Disadvantages of Kubernetes
- Safety. There are many different components in one technology, the security of which has to be closely monitored: external, at the level of clusters and nodes, and internal, at the level of specific images. Special AntiMalware solutions for Kubernetes have already appeared that scan everything that happens inside the container. Unlike containers, a virtual machine is completely abstracted from the host server machine that runs it: it has its operating system, so the risk of penetration into the server from a virtual machine is much less than from a container. You can solve this problem by scanning activity, encrypting network traffic, installing components for security, and solutions for authenticating containers and application components. This makes life difficult for Kubernetes administrators, but something needs to be done about it – it’s part of our job.
- Kubernetes is still not PaaS, so you also have to pack middleware into containers and dependencies for the application. But this task is also simplified due to the huge number of ready-made and pre-configured images for containers posted in public registries.
- The requirement for applications to be containerized. This limits opportunities for companies that need to develop applications themselves. Therefore, we often need to maintain a legacy infrastructure parallel to the main one.

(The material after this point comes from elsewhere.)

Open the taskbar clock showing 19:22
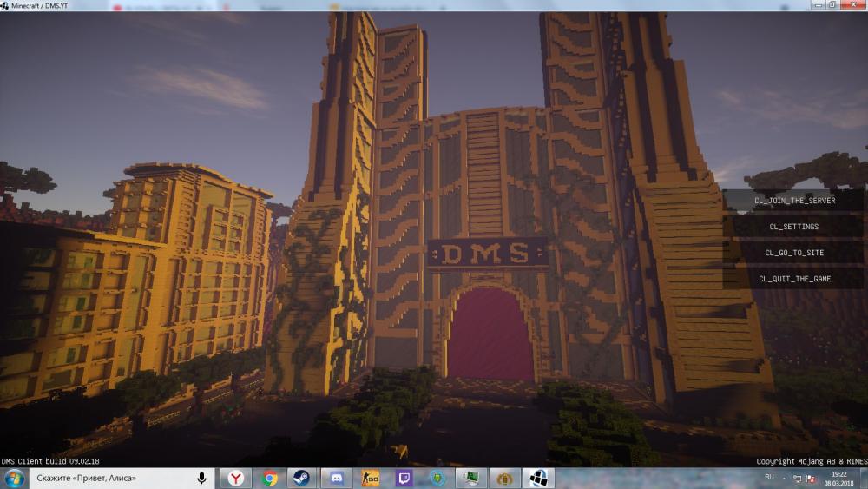The width and height of the screenshot is (868, 489). [838, 479]
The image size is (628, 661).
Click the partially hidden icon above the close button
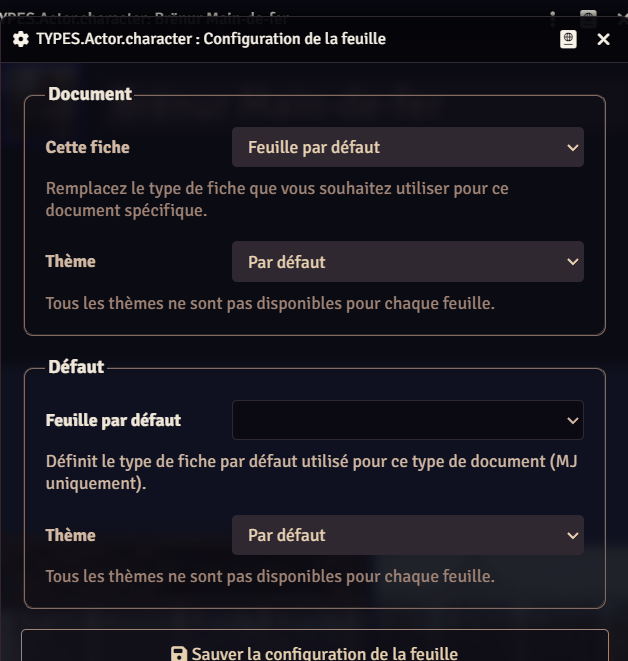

The gradual replacement of applications solves this problem: old applications are rewritten under new architecture models with support for new technologies for infrastructure, or there is a complete transition to SaaS-type applications in which there is no need to manage infrastructure.
- The complexity of administration. It is solved using cloud services. I do not recommend setting up Kubernetes independently because this requires very narrow specialists, and it isn’t easy to maintain a cluster independently.
Future of Kubernetes
According to CNCF, Kubernetes is currently the second-largest open-source project in the world after Linux. Since the advent of Kubernetes, it’s safe to say that almost all other orchestrators are either irrelevant or have faded into the background compared to Kubernetes. Typically, every major public cloud provider has a managed Kubernetes service or is in the process of developing one.
Kubernetes continues to grow rapidly. Initially focused primarily on basic container scheduling, it soon added additional capabilities to address production concerns such as security, stateful applications, cloud integration, and batch processing, to name a few.
As the platform matured, the rate of fundamental change slowed down. While improvements in scalability and accessibility will continue indefinitely, the underlying form of the platform has become fairly stable. The platform has become very extensible, and much of the interesting work in the future will be based on Kubernetes rather than “inside” Kubernetes itself. This is a sign of success. For many, Kubernetes will all but disappear or become taken for granted as essential plumbing.
Exciting Kubernetes-based systems for networking, serverless, IoT, and edge computing are currently being researched and built that leverage the scalability, flexibility, and efficiency of microservices/container-based architectures.
Conclusion
Kubernetes is the most advanced container orchestration tool available today. It allows automates not only the deployment process but also simplifies the further process of working with arrays of containers as much as possible.